EXERCISE PROMPT
From the line containing "Click the Clear button" down to the last line of the listing, quote everything word for word, and nothing else, keeping pictures out.

DATA FOR REVIEW
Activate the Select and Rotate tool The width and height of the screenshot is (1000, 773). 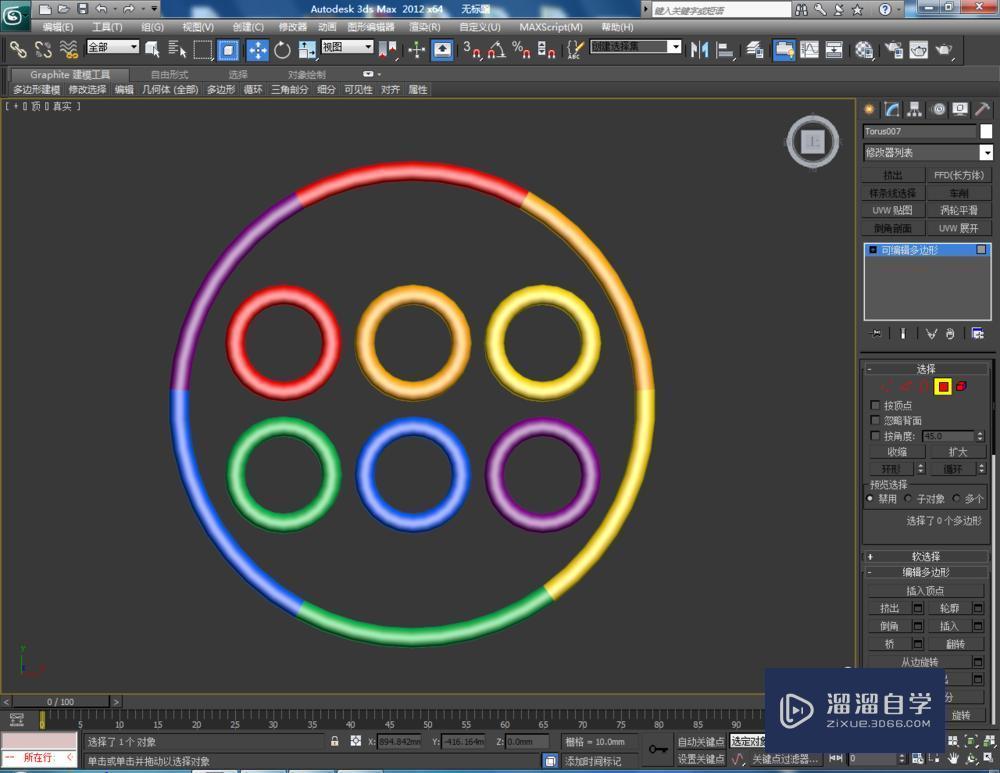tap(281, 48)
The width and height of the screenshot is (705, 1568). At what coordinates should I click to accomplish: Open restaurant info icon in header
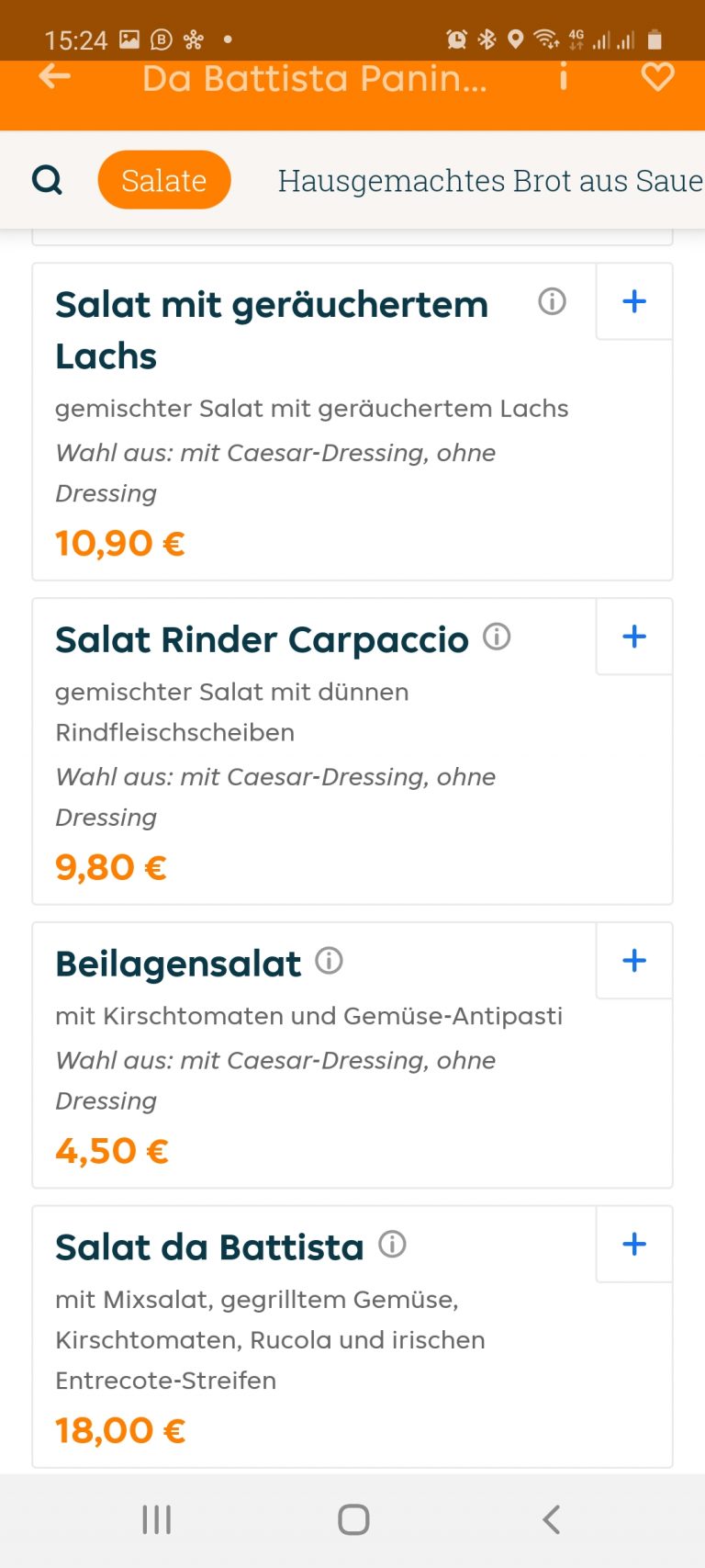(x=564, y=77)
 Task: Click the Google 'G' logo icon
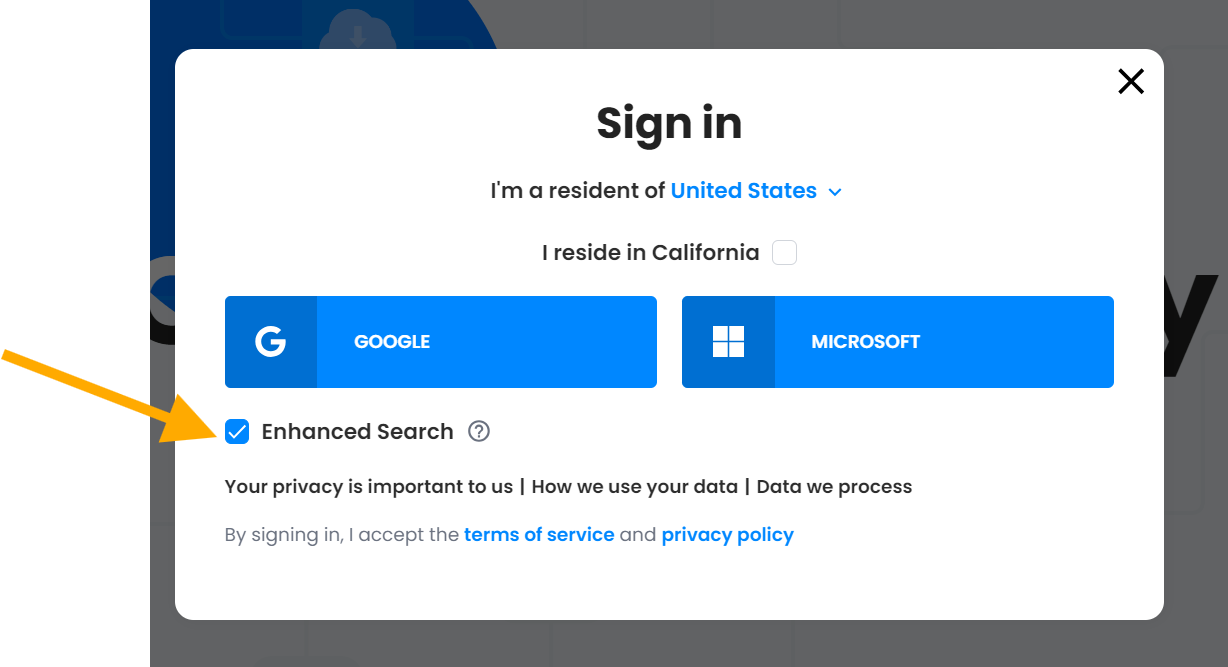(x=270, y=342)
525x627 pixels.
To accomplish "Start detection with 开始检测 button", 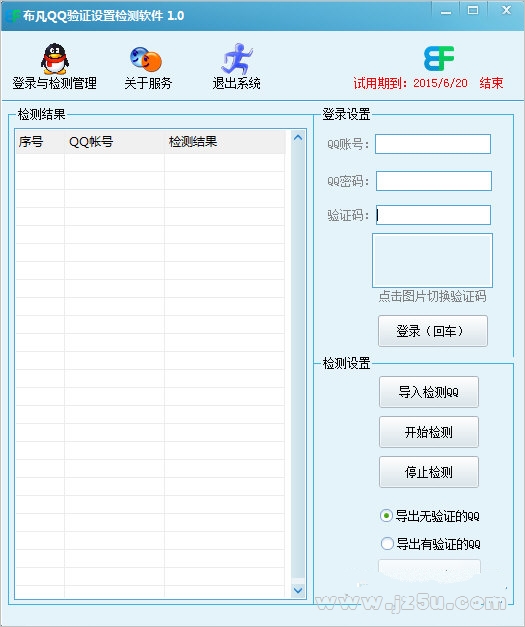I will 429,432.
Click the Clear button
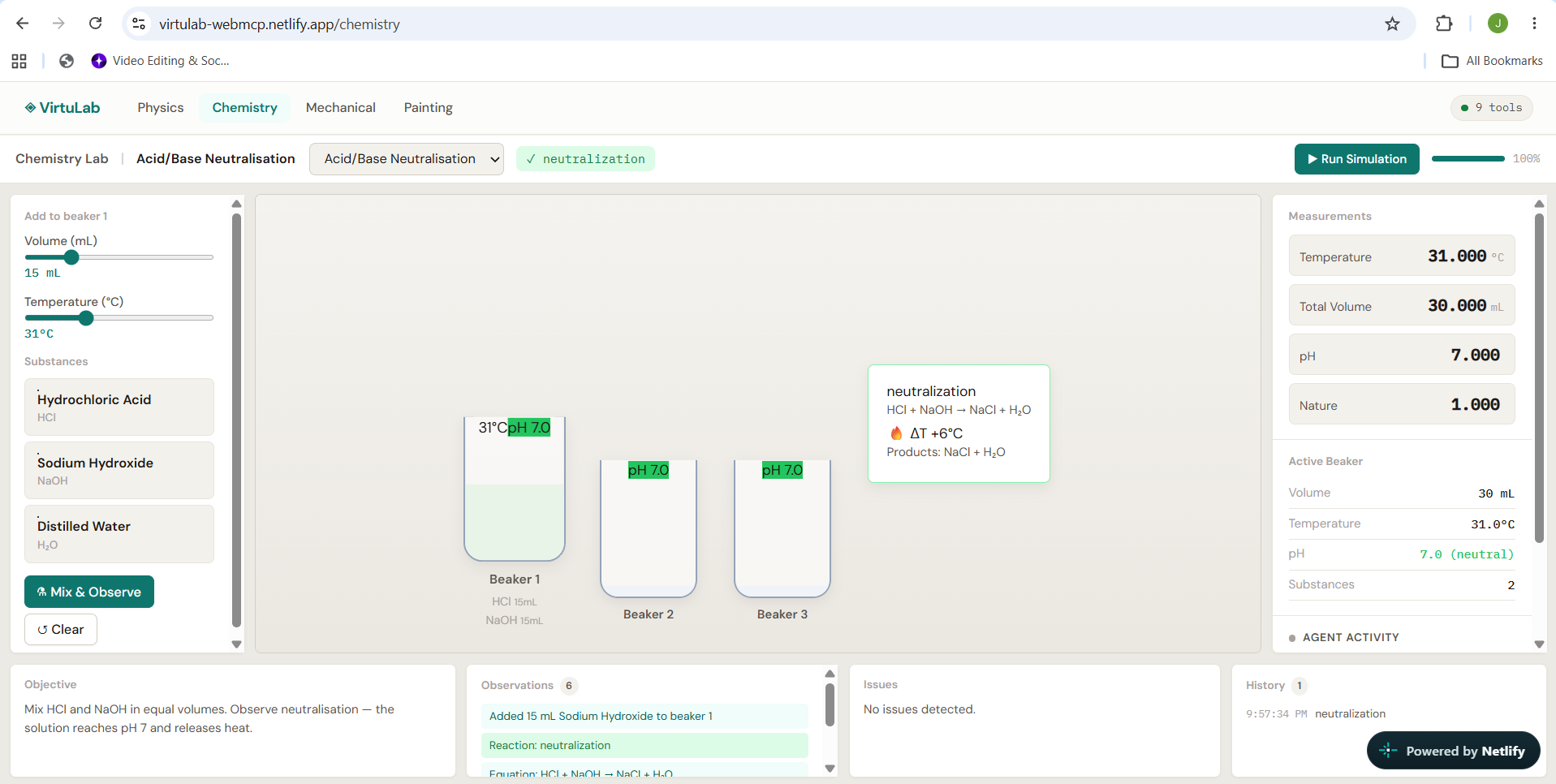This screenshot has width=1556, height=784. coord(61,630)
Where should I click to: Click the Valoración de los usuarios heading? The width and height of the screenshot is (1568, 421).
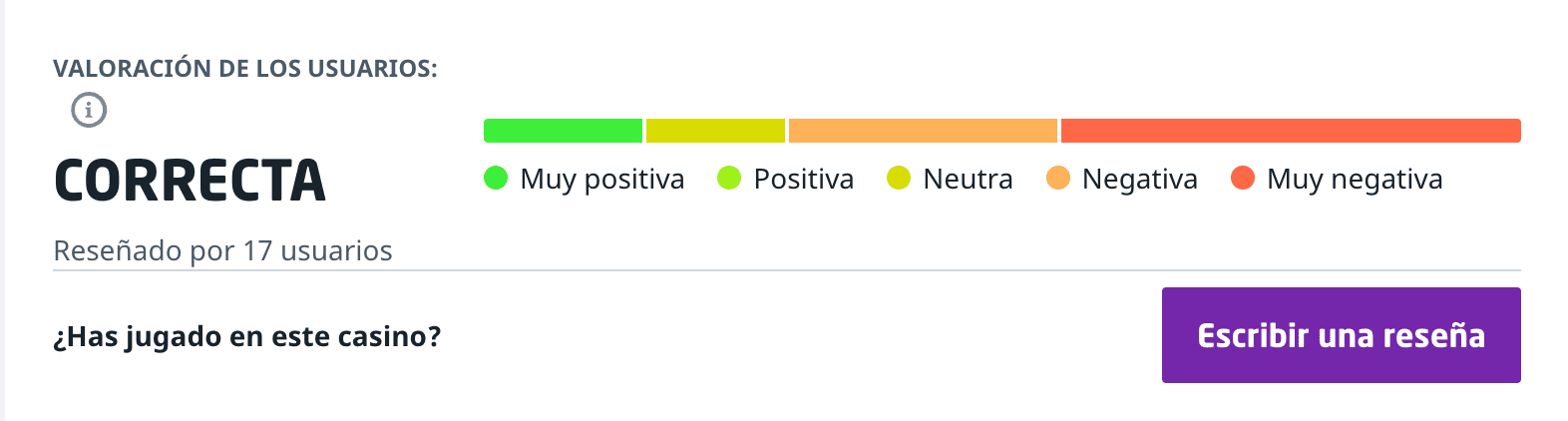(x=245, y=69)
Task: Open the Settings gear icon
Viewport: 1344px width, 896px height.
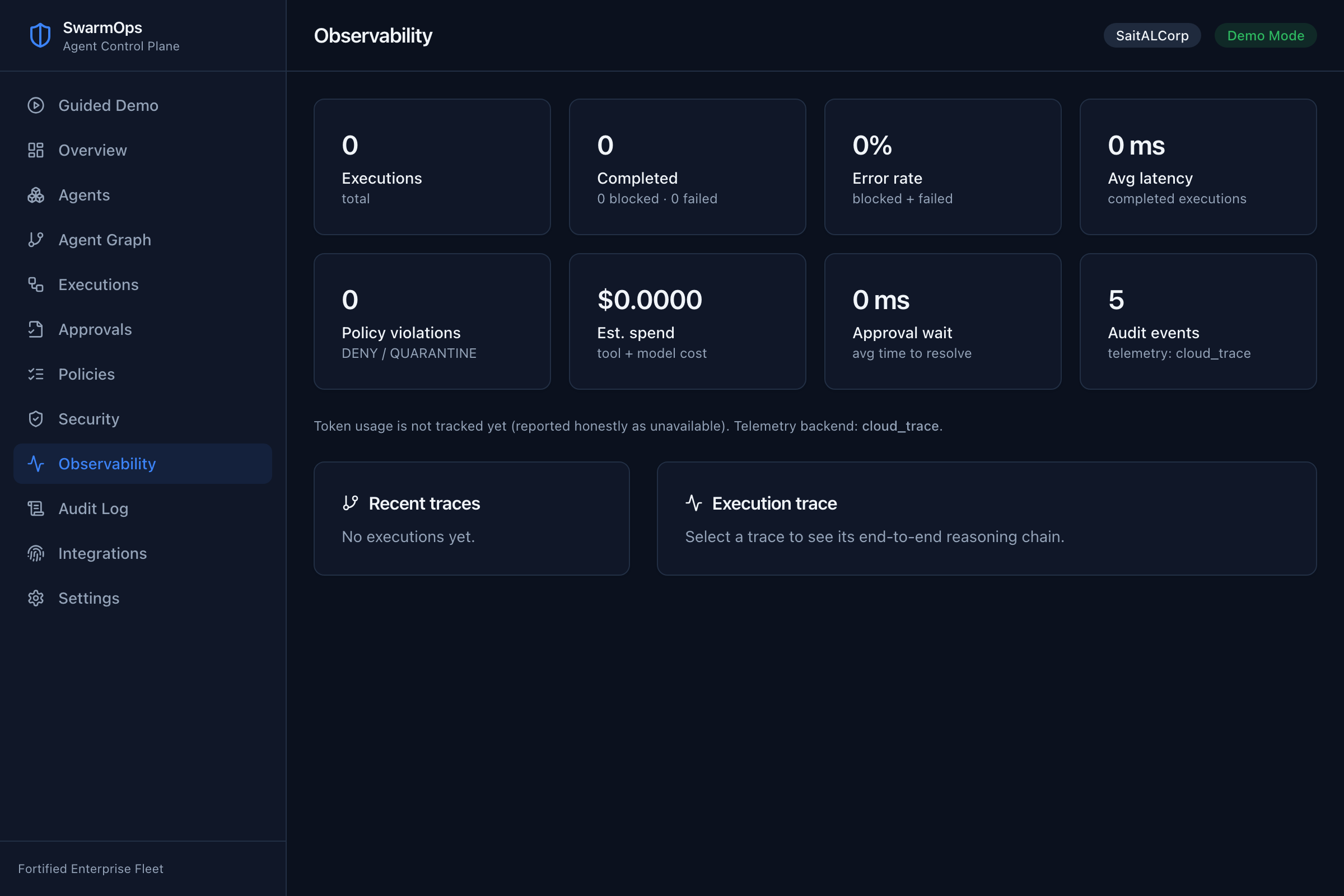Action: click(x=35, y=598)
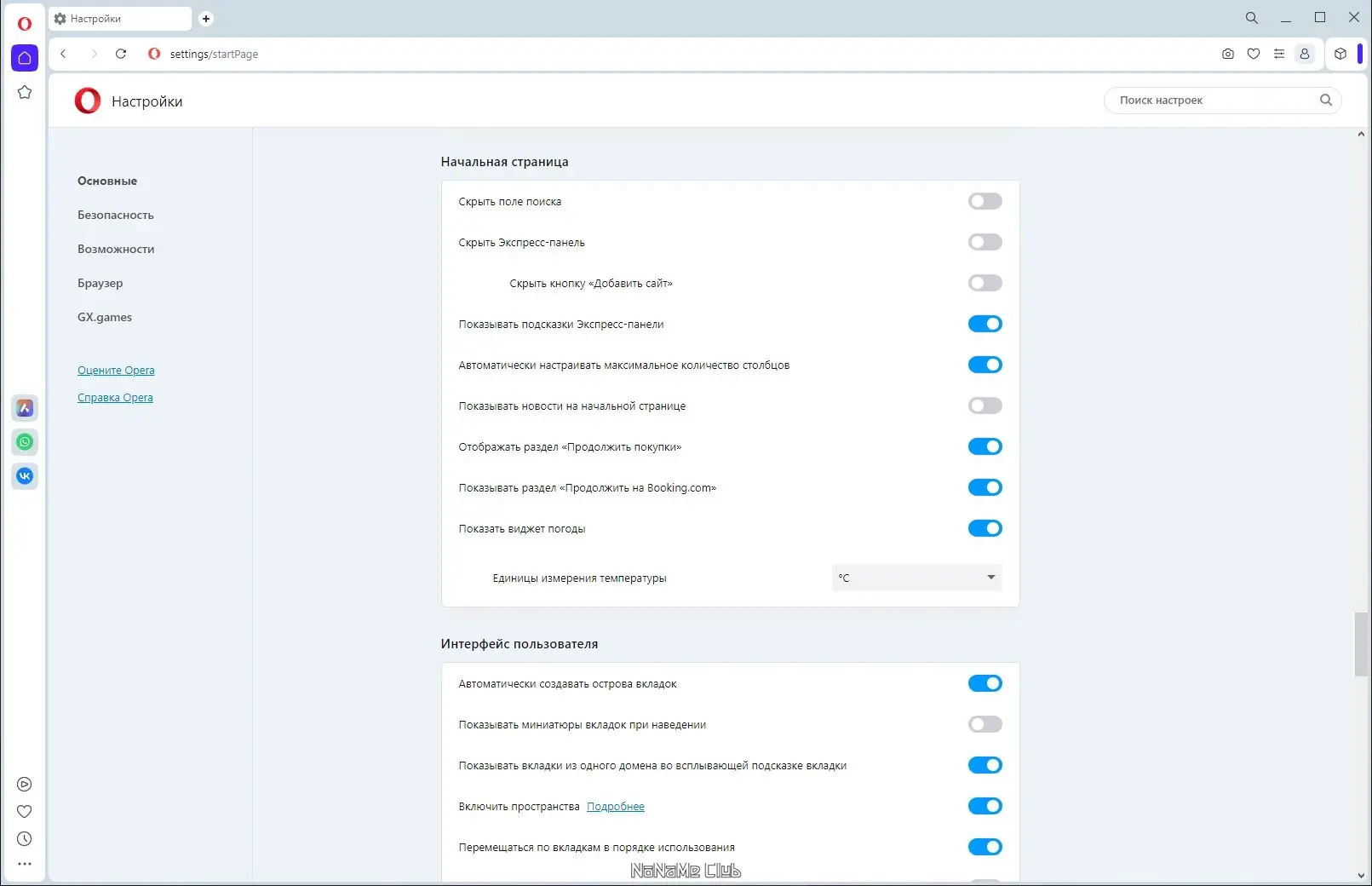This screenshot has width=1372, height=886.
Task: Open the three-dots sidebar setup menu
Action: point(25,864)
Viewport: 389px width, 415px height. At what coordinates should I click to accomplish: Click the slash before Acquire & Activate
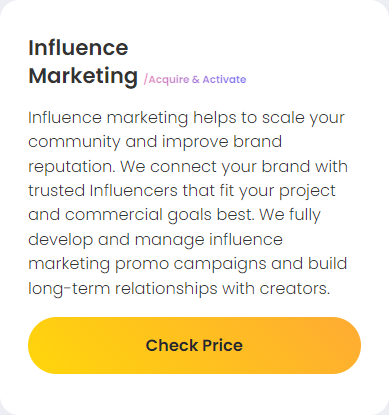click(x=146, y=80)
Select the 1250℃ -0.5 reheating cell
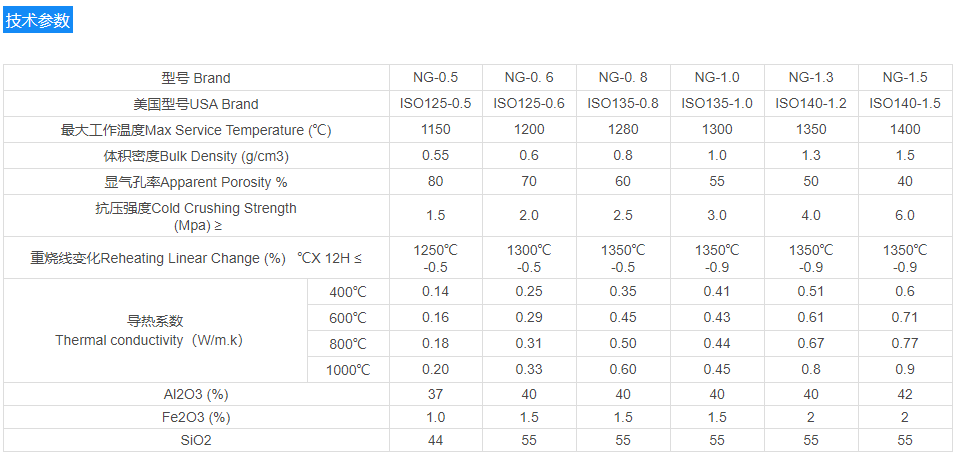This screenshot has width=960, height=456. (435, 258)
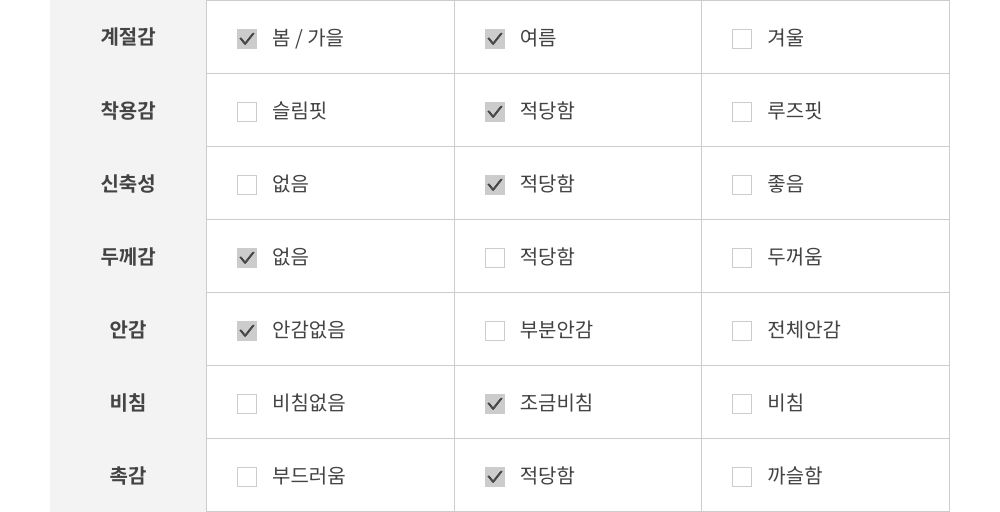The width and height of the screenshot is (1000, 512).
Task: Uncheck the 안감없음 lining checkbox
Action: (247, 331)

ANSWER TO THE PROBLEM
Click the Clear button
This screenshot has width=1556, height=784. coord(61,630)
Where should I click to: Click the Valoración de los usuarios heading? The width and height of the screenshot is (1568, 421).
(x=245, y=69)
Task: Open the Settings gear icon
Viewport: 1344px width, 896px height.
Action: click(x=35, y=598)
This screenshot has width=1372, height=886.
Task: Open the three-dots sidebar setup menu
Action: point(25,864)
Viewport: 389px width, 415px height. At what coordinates should I click to accomplish: Click the slash before Acquire & Activate
click(x=146, y=80)
Select the 1250℃ -0.5 reheating cell
This screenshot has width=960, height=456. (435, 258)
The width and height of the screenshot is (1000, 512).
Task: Uncheck the 안감없음 lining checkbox
Action: (247, 331)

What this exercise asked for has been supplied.